## Task
Of all the lines in the entries below, give again exactly those starting at the line containing "You are a GUI" and ending at the line containing "Screen dimensions: 721x446", both ends included, and no others.

## Data supplied
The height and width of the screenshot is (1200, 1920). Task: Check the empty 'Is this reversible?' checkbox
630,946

* * *

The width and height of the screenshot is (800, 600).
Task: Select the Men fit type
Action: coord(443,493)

--

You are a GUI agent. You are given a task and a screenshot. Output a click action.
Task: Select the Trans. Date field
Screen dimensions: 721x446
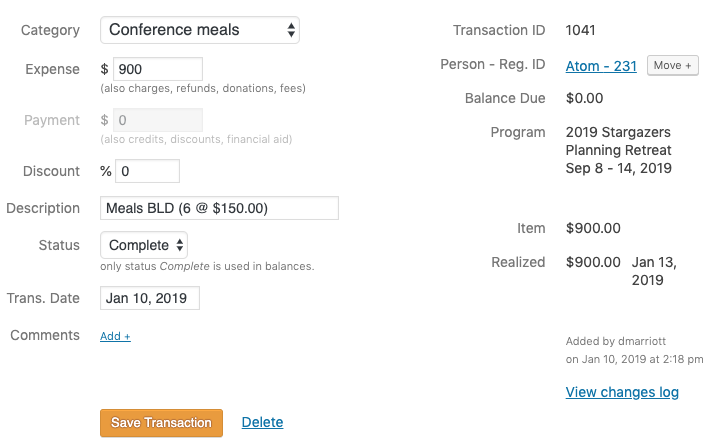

## Reply
You are a GUI agent. You are given a task and a screenshot. Output a click action.
Task: Select the Trans. Date field
Screen dimensions: 721x446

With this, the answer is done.